= H. J. Kaeser =

German Jewish writer

H. J. Kaeser (Hildegard Johanna Kaeser) (April 4, 1904 – March 26, 1965) was a German Jewish writer, many of whose books have been translated into English and published by OUP. She is perhaps best known for her series of charming children's books about Mimff, all of which were illustrated by Edward Ardizzone. The Mimff translators included David Ascoli and Kathleen Williamson.

==Personal life==
Kaeser had a birth defect that impaired her walking, and as a child became an avid reader. Educated in Berlin, she worked at a publishing company after leaving school, and in 1925 became editor of a children's magazine. She married Walter Kaeser in 1930. On Hitler's access to power in 1933, she and her husband left Germany, first for France, then to Denmark in 1934, and finally in 1935 to Sweden. She wrote journal articles (in Swedish) under the pseudonym Hillevi Hill. She became a Swedish citizen in 1946, and chose not to return to Germany. In 1965, shortly after her husband's death, she herself died from an overdose of sleeping pills.

==Publications==

The Mimff books are aimed at readers from 9–12 years, and the series comprised:
- Mimff - 1939 - Mimff: the boy who was not afraid
- Mimff in Charge - 1949 - where Mimff's parents adopt a little girl
- Mimff Takes Over - 1954 - where Mimff's father brings home a young Hungarian refugee
- Mimff-Robinson - 1958 - where Mimff's ambition is to live on an island like Robinsoe Crusoe

H.J. Kaeser's other works include:
- Tag ohne Traum - 1959 (A day without a dream)
- Mathias Langeland - 1948
- Gutten Some Ingen Kunne Lur – 1950 - with Lise Deshcher (illustrator) (The Boy No One Could Catch)
- Das Karussell - 1942 (The Carousel)
- Junker und Gefährte. Die Geschichte einer Freundschaft - 1942 (Junker & Companion. The story of a friendship)
- Femman gör slag i saken (Femman goes to battle)

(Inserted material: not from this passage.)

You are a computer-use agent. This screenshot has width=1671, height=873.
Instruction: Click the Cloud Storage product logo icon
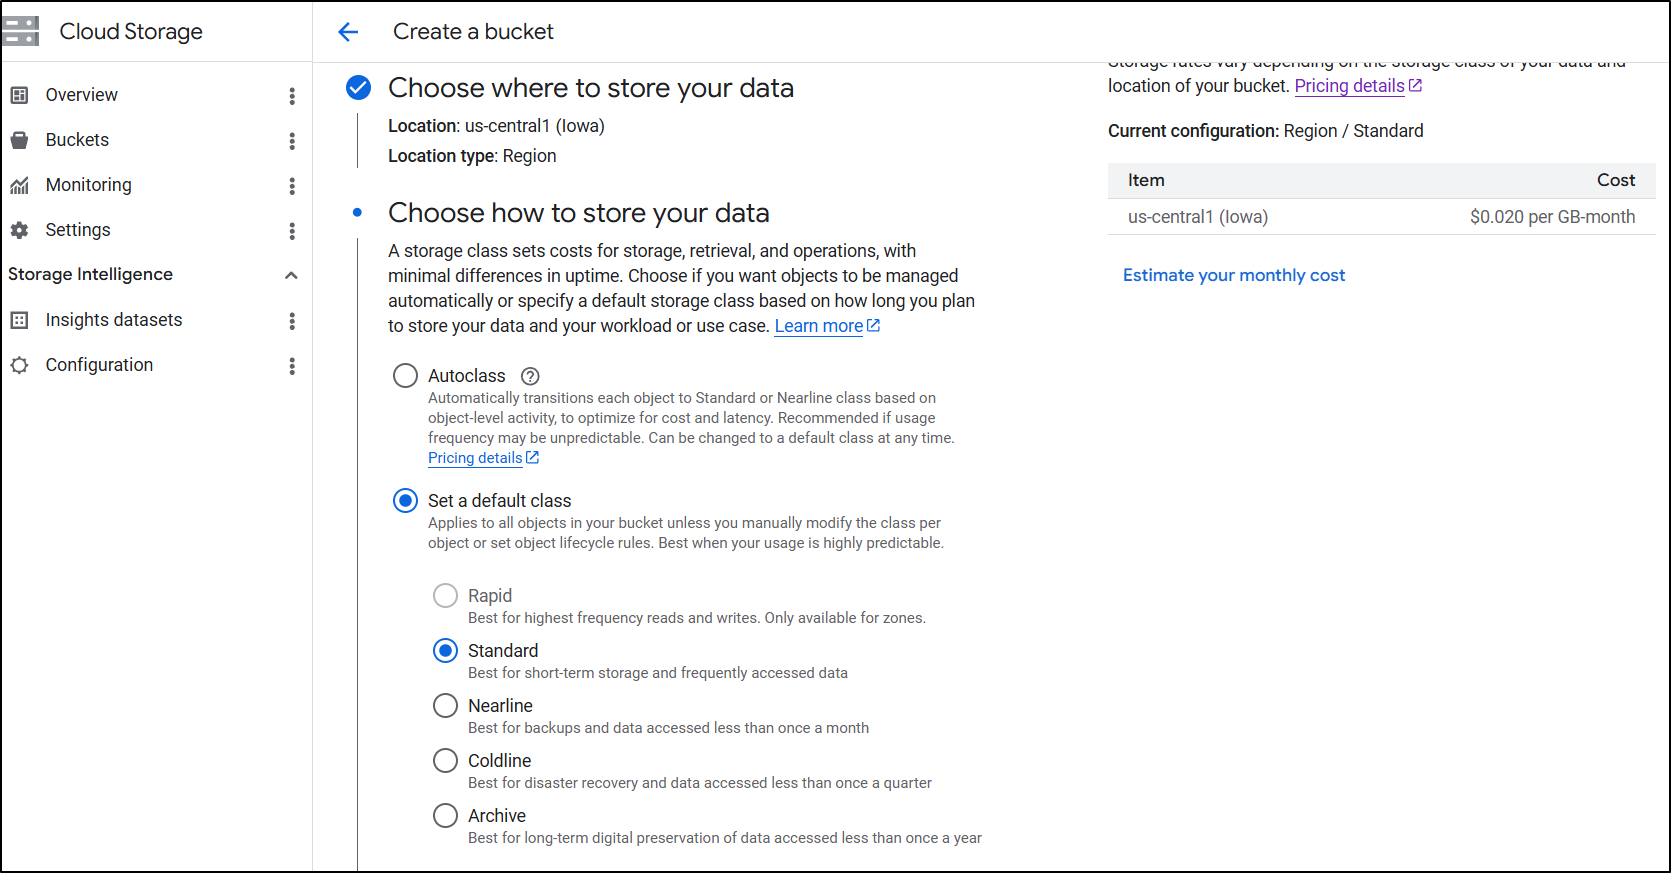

A Jewish feminist, Kaeser also wrote biographies, primarily of significant women in history, including:
- Helen Keller
- Harriet Beecher Stowe
- Mathilda Wrede
- Florence Nightingale
- Clara Schumann
- Amalie Dietrich
- Amelia Earhart
- Heinrich Schliemann
- Johann Heinrich Pestalozzi
- Louis Favre

Many of her books were published in Swedish, Danish, Finnish and Norwegian (as well as German and English).